DEV Community

Cover image for Setup Multi Node Kafka Cluster (KRaft)
Adil Ansari
Adil Ansari

Posted on

Setup Multi Node Kafka Cluster (KRaft)

In this guide I will walk you through running a 3‑node Apache Kafka cluster on AWS EC2 using KRaft (Kafka’s built-in metadata quorum). At the end of this tutorial you’ll end up with:

  • 3 EC2 instances: kafka-01, kafka-02, kafka-03
  • Each node acts as broker + controller
  • Ports:
    • 9092 for broker/client traffic
    • 9093 for controller quorum traffic

This setup uses PLAINTEXT for simplicity. For production, add TLS + SASL, and proper monitoring.


Prerequisites

1) 3 EC2 instances in the same VPC (different AZs for HA)

  • Recommended: t3a.small or bigger to start (Kafka loves RAM and disk IOPS)
  • Disk: at least 20–50 GB per node (more if you plan to retain data longer)

2) Each node must be able to reach the other nodes on 9092 and 9093


Now let's move to setup our very own kafka cluster setup from scratch.

Step 1: Set hostnames (run on all 3 nodes)

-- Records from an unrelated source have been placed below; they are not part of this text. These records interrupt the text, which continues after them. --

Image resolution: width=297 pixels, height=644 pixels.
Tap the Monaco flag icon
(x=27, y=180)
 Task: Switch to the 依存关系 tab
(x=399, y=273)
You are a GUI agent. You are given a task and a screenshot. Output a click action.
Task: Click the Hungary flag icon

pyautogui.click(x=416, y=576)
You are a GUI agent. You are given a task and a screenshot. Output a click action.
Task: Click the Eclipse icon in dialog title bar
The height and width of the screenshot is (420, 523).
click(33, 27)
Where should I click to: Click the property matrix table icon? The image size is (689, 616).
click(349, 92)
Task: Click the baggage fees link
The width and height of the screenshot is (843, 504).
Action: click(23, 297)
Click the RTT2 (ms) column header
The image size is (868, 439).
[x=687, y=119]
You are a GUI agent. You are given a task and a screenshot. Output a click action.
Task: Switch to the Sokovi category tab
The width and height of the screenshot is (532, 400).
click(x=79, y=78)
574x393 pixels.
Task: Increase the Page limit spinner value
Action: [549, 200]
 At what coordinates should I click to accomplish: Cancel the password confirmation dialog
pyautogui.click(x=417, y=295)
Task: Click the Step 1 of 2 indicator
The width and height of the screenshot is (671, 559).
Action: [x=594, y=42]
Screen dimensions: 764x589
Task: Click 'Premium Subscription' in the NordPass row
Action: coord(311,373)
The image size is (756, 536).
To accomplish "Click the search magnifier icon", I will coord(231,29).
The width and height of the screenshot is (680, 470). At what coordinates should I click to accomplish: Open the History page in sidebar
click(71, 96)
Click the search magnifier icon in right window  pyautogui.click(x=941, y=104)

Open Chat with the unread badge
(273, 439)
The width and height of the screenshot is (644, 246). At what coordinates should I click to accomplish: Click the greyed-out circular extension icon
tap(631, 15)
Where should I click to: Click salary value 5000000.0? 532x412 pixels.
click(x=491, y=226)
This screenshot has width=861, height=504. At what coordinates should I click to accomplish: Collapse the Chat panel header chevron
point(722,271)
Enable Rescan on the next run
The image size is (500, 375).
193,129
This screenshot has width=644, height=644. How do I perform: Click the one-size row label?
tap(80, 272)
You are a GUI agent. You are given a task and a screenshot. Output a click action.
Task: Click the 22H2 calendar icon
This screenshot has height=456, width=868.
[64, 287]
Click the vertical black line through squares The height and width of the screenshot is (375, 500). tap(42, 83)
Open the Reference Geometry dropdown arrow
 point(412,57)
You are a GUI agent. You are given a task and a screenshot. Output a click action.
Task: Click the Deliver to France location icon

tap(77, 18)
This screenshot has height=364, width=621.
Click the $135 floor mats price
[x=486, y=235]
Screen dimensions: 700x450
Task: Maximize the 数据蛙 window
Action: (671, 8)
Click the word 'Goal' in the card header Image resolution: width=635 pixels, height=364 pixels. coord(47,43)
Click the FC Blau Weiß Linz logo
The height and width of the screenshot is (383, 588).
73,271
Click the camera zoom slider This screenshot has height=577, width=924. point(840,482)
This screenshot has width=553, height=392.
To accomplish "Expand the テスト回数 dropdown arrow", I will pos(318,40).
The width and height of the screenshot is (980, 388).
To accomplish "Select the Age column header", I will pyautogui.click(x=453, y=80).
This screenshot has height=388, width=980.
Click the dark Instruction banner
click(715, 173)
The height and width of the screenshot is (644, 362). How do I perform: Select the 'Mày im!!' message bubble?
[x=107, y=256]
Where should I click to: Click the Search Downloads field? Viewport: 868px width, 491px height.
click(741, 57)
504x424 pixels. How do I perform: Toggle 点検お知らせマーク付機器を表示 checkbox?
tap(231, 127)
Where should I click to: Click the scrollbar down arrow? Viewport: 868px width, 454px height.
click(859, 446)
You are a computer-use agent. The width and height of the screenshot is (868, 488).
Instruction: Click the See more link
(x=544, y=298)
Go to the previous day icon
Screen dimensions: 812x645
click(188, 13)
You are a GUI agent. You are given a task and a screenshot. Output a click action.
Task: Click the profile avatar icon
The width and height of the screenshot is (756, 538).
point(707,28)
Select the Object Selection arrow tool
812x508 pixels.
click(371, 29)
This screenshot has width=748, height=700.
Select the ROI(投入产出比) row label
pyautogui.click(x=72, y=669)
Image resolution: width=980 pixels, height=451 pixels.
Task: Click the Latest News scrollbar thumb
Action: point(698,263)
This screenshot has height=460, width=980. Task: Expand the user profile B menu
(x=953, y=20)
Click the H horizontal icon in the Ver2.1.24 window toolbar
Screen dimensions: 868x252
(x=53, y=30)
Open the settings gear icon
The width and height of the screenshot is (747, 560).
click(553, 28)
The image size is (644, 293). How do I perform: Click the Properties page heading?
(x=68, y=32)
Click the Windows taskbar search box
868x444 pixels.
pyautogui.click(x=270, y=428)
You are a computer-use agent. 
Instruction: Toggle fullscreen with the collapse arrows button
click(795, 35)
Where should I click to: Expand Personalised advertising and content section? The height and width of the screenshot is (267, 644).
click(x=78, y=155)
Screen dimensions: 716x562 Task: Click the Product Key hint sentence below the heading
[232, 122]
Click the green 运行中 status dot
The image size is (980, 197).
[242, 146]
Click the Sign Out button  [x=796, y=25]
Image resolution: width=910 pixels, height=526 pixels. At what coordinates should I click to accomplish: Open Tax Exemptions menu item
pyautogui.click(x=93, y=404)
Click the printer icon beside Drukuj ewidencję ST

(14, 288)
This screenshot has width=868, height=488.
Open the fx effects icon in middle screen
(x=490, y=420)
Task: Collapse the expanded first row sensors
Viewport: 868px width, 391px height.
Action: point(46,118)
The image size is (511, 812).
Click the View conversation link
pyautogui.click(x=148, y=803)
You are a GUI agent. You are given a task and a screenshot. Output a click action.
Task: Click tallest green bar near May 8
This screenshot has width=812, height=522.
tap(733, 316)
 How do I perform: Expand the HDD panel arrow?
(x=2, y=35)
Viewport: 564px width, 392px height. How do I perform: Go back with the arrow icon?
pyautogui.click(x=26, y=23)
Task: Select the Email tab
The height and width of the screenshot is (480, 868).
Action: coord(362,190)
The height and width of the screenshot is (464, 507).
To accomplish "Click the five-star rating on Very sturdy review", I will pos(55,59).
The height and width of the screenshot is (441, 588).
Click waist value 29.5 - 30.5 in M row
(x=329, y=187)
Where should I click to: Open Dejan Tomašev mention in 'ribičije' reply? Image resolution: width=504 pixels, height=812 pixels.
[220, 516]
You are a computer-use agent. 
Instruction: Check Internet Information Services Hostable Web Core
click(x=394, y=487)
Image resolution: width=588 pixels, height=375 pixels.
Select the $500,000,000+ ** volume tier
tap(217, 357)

On each node, set the hostname to match:

On kafka-01:

sudo hostnamectl set-hostname kafka-01
Enter fullscreen mode Exit fullscreen mode

On kafka-02:

sudo hostnamectl set-hostname kafka-02
Enter fullscreen mode Exit fullscreen mode

On kafka-03:

sudo hostnamectl set-hostname kafka-03
Enter fullscreen mode Exit fullscreen mode

Then add the same /etc/hosts block on all nodes:

<KAFKA_01_PRIVATE_IP> kafka-01
<KAFKA_02_PRIVATE_IP> kafka-02
<KAFKA_03_PRIVATE_IP> kafka-03
Enter fullscreen mode Exit fullscreen mode

Quick sanity check (from each node):

getent hosts kafka-01 kafka-02 kafka-03
Enter fullscreen mode Exit fullscreen mode

Step 2: Install Java (run on all 3 nodes)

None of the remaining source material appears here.